Denkbar sind im Übrigen auch andere Zusammenhänge. Ein Web-Klassiker sind Seiten, auf denen Scherzbolde die Fotos von fantasievoll dekorierten Betrunkenen veröffentlichen, die im Tiefschlaf nicht mitbekommen, was andere mit ihnen anstellen.

Eine Suche mithilfe von Gesichtserkennung macht es jedenfalls leicht, Prominente, Bekannte, potenzielle oder Ex-Partner, Bewerber oder Rivalen auf solche Jugendsünden zu überprüfen. Vorausgesetzt, die Technik funktioniert irgendwann gut genug. Google zum Beispiel hat bereits eine solche Rückwärtssuche , die zum Teil brauchbare Ergebnisse liefert.

Noch einmal: Nicht jedem ist es unangenehm, wenn irgendwelche Fotos von ihm oder ihr im Netz kursieren. Die Vorstellungen von Privatsphäre und davon, was moralisch oder unmoralisch ist, ändern sich nun einmal im Laufe der Zeit.
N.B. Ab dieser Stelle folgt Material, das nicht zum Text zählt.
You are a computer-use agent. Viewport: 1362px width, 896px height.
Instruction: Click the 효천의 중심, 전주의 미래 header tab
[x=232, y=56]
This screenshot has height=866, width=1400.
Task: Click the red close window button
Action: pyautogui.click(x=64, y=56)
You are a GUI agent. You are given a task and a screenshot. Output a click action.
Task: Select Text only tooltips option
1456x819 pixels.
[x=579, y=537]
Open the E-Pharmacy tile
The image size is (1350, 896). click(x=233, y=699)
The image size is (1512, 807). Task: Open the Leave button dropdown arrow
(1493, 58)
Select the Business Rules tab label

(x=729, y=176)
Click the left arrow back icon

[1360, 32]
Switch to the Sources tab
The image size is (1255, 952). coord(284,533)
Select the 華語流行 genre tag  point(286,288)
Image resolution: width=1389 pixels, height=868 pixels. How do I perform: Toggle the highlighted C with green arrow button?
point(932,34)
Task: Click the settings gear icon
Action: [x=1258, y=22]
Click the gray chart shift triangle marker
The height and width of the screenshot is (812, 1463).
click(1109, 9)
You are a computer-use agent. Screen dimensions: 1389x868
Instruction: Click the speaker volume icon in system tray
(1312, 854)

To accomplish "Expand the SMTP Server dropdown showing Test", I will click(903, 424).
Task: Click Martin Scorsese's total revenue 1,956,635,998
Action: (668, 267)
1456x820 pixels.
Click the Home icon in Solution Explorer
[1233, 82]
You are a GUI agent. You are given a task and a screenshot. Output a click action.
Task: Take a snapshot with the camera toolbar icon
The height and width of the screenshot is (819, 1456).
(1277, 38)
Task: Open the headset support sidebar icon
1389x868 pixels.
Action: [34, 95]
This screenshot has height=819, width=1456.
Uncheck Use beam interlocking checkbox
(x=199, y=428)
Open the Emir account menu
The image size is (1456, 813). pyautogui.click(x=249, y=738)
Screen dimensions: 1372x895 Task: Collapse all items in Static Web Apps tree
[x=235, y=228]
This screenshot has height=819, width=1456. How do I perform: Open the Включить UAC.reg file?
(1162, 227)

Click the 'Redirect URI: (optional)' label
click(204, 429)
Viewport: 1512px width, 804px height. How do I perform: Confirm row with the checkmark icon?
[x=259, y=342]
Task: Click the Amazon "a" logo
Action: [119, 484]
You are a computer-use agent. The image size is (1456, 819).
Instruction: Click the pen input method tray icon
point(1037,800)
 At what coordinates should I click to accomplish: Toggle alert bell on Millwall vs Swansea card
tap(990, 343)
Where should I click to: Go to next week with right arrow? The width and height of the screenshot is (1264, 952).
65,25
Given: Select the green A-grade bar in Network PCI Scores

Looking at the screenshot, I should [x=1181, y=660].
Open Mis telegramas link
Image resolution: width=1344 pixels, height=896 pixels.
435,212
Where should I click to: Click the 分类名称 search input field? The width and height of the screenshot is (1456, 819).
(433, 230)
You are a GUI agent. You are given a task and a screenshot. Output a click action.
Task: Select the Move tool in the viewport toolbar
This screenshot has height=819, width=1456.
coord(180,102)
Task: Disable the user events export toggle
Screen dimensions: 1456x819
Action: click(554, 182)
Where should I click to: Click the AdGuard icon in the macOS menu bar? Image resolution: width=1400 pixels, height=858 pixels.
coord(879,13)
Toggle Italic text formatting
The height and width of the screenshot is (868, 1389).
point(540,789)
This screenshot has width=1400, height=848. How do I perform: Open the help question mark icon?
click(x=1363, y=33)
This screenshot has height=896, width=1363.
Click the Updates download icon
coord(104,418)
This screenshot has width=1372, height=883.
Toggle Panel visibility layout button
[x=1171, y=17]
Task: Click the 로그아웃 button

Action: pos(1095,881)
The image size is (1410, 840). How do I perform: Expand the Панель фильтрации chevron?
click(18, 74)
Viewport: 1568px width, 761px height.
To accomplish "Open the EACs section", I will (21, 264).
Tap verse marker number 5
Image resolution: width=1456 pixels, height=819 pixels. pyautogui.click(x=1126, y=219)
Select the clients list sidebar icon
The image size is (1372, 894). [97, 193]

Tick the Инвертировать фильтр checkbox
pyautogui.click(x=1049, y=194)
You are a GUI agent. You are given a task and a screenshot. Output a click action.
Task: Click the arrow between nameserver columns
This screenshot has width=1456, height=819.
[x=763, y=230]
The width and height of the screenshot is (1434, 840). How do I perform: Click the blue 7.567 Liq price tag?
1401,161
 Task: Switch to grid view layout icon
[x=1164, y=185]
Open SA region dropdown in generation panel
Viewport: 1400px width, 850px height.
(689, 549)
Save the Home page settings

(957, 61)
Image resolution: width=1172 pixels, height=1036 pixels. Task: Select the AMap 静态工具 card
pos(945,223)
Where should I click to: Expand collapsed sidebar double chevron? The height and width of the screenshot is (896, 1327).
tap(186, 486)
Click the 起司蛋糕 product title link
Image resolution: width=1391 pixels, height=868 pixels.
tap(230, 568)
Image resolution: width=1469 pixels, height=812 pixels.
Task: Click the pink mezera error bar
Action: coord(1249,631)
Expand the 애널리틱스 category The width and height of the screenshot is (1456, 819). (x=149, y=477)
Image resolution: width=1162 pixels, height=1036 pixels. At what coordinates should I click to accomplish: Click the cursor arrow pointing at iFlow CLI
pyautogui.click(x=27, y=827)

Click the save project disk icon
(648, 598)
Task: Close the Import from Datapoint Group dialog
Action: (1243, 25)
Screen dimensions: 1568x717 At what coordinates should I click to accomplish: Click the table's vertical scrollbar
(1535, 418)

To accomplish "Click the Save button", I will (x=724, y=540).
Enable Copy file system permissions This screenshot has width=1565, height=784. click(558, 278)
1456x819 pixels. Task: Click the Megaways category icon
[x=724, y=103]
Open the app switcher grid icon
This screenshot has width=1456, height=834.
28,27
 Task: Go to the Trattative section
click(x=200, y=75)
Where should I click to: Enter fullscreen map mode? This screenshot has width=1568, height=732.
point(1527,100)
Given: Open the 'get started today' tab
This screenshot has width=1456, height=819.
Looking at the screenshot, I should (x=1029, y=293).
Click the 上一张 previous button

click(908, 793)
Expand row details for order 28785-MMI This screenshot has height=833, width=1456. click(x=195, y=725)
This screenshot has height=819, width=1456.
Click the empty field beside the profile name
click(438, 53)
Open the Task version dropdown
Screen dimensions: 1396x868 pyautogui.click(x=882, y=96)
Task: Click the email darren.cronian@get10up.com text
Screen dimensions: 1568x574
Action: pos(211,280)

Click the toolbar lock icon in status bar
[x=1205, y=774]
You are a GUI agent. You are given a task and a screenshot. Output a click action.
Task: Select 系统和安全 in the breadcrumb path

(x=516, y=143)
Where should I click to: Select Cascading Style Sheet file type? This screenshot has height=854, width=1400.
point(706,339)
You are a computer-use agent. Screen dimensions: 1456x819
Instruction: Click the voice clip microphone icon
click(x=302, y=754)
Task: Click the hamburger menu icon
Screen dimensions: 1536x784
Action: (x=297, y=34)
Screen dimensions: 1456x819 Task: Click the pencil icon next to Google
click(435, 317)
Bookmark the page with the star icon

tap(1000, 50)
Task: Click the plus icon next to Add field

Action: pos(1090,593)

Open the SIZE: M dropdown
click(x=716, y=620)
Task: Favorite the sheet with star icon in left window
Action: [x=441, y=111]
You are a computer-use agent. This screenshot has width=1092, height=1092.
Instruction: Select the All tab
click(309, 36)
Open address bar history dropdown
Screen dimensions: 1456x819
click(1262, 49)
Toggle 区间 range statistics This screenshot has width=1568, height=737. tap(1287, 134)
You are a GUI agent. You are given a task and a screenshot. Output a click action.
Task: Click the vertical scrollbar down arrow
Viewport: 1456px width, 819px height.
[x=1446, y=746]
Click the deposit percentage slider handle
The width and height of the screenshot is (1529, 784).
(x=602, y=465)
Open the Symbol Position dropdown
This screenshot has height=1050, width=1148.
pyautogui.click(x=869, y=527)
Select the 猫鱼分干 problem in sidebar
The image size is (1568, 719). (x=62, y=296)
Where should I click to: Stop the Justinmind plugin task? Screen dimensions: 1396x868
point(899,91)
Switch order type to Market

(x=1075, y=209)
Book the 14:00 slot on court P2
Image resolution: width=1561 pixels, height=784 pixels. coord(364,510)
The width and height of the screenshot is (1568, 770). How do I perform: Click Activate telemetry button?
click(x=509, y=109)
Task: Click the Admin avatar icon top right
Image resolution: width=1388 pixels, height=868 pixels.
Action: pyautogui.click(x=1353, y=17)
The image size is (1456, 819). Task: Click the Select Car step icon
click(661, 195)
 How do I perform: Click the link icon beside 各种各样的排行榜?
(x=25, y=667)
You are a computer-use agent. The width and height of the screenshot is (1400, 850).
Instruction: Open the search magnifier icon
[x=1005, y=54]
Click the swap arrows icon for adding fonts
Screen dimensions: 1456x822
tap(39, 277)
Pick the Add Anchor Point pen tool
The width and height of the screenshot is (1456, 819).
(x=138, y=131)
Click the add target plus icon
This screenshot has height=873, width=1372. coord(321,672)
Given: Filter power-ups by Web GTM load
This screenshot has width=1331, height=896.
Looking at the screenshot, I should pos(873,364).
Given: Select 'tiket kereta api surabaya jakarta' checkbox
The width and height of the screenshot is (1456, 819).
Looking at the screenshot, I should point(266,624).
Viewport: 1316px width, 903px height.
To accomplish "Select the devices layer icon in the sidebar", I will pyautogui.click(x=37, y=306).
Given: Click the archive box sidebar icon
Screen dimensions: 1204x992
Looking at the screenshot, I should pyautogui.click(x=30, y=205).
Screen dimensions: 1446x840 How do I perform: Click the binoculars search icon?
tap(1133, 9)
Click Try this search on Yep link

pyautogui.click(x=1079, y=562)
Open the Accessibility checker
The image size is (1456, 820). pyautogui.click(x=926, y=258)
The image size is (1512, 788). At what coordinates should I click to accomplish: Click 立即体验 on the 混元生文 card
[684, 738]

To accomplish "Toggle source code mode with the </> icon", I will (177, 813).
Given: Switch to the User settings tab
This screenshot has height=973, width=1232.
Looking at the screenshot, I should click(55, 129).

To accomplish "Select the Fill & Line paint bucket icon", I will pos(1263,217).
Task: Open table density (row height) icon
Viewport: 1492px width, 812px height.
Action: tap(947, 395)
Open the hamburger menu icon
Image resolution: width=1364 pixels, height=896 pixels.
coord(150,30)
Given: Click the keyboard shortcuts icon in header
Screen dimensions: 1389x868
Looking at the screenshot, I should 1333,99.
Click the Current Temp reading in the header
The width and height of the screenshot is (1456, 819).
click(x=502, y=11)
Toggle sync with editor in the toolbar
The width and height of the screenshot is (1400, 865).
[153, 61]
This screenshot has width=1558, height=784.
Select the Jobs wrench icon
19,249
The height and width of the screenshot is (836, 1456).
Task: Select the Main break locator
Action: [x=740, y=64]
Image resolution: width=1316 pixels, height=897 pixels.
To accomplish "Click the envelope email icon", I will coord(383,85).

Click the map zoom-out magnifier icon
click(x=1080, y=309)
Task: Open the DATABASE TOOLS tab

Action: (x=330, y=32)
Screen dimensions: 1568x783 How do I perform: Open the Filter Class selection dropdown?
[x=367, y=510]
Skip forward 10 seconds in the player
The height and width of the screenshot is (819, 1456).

Wichtig ist aber zu wissen, wozu Gesichtserkennung führen kann und wer sie einsetzt.

Bei Naughty America ist das Ganze aber vielleicht nur ein billiger Trick, ein Schwindel. Wer ein Bild hochlädt, muss nämlich eine E-Mail-Adresse angeben, an die ein Link zum Ergebnis geschickt wird – angeblich wegen des derzeit hohen Suchaufkommens. Möglicherweise will Naughty America auf diesem Wege einfach nur E-Mail-Adressen sammeln, um diese für Werbung zu verwenden.